The American Academy Family Physicians supports the Institute of Medicine’s 2013 report, “Delivering High-Quality Cancer Care: Charting a New Course for a System in Crisis,” and its recognition of the need for an integrated workforce to address the needs of cancer patients. The role of the family physician should be at all stages of cancer care: cancer diagnosis, referral for specialty care, co-management with specialty care, survivorship management and palliative care before the last six months of life and including hospice care. The following elements of quality care should be accessible for each individual with cancer:
Cancer Diagnosis: Patients should have healthcare access to ensure evidence-based screening and early identification of cancer.
Referral for Specialty Care: Patients should have affordable and accessible options for care. Accurate staging and prognosis should be completed and communicated in language that patients can understand. Treatment options should be presented with a clear explanation of benefit and expected side effects. There should be written communication back to the referring family physician.

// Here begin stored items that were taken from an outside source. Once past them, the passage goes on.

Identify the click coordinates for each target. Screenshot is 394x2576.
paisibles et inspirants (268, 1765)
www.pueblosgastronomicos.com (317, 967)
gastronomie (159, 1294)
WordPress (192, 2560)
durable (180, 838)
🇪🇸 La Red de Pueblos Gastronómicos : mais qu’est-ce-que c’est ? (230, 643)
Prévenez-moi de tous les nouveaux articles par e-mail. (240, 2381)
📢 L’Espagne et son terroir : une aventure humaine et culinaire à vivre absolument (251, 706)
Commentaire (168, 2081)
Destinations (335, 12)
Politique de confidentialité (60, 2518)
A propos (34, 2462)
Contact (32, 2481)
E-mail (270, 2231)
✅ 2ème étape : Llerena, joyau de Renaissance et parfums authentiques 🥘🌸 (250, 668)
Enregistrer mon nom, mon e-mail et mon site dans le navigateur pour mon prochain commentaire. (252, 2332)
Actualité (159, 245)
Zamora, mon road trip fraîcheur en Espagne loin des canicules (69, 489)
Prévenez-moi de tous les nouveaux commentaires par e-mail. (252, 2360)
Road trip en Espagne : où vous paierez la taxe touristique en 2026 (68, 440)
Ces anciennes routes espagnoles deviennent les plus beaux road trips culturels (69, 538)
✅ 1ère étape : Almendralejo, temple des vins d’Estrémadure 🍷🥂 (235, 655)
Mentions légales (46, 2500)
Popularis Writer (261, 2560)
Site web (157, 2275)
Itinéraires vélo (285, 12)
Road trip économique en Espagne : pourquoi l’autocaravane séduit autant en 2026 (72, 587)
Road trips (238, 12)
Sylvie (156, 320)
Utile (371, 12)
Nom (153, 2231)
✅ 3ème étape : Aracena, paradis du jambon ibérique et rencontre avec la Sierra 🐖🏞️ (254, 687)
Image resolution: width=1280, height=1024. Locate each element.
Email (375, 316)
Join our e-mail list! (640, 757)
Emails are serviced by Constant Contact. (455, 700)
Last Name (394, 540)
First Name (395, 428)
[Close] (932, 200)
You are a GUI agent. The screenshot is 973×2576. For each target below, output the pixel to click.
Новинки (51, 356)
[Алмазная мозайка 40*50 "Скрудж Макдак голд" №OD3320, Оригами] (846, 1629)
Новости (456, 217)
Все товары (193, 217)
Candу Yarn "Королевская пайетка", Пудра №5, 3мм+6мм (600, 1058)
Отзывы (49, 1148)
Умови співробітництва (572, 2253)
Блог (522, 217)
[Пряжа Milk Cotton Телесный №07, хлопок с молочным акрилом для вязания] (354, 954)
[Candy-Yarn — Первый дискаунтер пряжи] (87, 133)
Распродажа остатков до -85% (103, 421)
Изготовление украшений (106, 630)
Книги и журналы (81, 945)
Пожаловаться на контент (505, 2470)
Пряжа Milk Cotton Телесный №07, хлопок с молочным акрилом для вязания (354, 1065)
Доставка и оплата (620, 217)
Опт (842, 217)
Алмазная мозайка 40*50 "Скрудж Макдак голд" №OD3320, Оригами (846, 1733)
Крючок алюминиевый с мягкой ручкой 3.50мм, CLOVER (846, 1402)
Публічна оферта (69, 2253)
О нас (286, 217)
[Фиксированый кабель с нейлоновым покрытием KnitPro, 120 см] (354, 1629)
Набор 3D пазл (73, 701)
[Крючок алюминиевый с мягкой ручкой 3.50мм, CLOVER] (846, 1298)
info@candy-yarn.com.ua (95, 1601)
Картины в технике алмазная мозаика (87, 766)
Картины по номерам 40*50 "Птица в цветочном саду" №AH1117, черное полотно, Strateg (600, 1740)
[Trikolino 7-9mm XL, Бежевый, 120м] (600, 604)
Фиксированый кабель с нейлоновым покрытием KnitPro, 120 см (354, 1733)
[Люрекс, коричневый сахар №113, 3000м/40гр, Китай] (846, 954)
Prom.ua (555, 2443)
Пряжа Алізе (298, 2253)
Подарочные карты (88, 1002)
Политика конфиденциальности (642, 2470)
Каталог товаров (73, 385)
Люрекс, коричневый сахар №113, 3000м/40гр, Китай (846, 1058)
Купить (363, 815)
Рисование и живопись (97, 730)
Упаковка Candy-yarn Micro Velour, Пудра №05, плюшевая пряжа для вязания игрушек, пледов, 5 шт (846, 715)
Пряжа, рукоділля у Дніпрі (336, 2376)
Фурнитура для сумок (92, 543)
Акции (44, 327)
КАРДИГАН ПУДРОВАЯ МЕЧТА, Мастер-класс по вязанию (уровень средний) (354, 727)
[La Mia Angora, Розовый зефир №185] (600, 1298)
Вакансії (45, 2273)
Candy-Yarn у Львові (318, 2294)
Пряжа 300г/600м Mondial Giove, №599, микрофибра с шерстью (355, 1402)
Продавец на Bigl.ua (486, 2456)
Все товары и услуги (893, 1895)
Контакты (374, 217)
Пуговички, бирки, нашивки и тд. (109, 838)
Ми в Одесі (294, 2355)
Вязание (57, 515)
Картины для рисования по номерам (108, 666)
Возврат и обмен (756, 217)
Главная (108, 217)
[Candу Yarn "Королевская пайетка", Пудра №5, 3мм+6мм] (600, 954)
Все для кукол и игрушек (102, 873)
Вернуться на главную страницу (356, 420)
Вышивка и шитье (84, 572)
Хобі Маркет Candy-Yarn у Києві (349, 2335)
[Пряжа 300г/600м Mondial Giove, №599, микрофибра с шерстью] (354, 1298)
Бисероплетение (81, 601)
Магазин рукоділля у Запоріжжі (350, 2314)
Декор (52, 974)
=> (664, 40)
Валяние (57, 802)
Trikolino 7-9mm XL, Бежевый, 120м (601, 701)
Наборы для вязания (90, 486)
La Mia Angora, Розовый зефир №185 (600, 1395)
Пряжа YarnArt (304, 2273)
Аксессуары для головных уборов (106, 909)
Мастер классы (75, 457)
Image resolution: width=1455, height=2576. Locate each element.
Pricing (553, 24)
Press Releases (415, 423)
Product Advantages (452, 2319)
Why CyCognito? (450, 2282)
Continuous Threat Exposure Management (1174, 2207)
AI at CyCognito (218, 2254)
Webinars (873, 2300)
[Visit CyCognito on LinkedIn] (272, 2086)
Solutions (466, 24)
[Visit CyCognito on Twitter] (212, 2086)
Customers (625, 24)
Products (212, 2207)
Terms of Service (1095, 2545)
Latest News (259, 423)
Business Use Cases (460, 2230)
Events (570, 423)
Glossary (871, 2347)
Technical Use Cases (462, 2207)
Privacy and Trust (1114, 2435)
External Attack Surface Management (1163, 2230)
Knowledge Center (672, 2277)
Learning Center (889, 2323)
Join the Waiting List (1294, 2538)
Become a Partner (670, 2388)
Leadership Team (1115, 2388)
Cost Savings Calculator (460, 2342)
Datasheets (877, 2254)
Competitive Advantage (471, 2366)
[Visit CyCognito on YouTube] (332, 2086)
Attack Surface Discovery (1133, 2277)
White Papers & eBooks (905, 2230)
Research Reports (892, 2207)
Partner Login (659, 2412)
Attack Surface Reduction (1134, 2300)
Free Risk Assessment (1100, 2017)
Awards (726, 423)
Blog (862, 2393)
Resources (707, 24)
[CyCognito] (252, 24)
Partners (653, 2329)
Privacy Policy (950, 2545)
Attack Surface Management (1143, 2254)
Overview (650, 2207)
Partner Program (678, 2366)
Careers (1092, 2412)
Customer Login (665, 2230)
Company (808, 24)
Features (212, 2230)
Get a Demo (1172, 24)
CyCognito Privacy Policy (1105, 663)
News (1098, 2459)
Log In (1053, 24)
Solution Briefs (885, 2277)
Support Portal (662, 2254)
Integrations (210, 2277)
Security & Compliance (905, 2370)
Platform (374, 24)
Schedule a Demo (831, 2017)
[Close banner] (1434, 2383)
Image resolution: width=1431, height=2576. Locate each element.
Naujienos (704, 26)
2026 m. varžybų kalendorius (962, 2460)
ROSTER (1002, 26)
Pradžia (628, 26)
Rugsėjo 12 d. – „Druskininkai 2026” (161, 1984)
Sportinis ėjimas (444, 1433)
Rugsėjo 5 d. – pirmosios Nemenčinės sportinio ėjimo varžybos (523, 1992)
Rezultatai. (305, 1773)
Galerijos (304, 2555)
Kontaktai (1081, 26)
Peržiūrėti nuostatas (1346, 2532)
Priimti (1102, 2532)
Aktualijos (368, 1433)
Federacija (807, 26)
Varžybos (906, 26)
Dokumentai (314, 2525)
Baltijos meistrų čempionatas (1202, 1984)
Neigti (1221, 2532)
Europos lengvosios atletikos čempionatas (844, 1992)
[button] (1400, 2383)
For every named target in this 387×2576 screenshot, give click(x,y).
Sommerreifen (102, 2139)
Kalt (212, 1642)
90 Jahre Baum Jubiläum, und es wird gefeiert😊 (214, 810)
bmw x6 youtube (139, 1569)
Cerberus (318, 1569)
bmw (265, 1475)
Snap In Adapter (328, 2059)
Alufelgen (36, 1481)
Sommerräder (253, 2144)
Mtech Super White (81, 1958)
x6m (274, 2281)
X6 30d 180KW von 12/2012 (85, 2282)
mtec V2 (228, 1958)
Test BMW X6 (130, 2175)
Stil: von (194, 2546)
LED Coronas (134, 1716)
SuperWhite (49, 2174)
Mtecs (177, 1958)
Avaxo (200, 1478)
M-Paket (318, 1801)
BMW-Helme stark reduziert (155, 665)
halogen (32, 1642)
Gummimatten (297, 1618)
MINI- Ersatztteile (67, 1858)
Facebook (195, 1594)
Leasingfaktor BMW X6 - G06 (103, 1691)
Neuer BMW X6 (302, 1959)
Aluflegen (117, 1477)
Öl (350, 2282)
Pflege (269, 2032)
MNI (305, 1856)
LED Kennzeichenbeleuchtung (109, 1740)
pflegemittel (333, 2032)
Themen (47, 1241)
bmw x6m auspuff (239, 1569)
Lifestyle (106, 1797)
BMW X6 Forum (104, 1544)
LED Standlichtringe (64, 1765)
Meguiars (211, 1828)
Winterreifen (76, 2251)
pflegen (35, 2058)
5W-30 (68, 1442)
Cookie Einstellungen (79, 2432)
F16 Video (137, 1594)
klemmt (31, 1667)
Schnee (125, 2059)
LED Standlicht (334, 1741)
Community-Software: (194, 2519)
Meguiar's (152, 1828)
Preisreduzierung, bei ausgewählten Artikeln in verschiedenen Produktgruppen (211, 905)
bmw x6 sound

Co-management with Specialty Care: The cancer-care workforce should include family physicians and other physicians who can work as part of the care-team for the cancer team. There should be transparent communication between members of the health-care team. An enhanced information system may be able to facilitate this. Co-management should recognize complexity and cost of care and work toward adherence to cost-effective, evidence-based treatment algorithms.
Survivorship Management: Patients should have access to appropriate surveillance and screening tests specific to the cancer they have had, and the anticipated long-term side effects of treatments they have received. The physician workforce, including family physicians, should be educated about the protocols for survivorship management. When possible a transition of care document could be issued to clarify who will be conducting the ongoing surveillance and recommended testing.
Palliative Care: Patients should have access to palliative care before the last six months of life, concurrent with active treatment as well as conventional hospice care. Patients should be engaged and informed of their choices. Patients should be given accurate information about their prognosis and this should be included in documents which are shared with other team-members.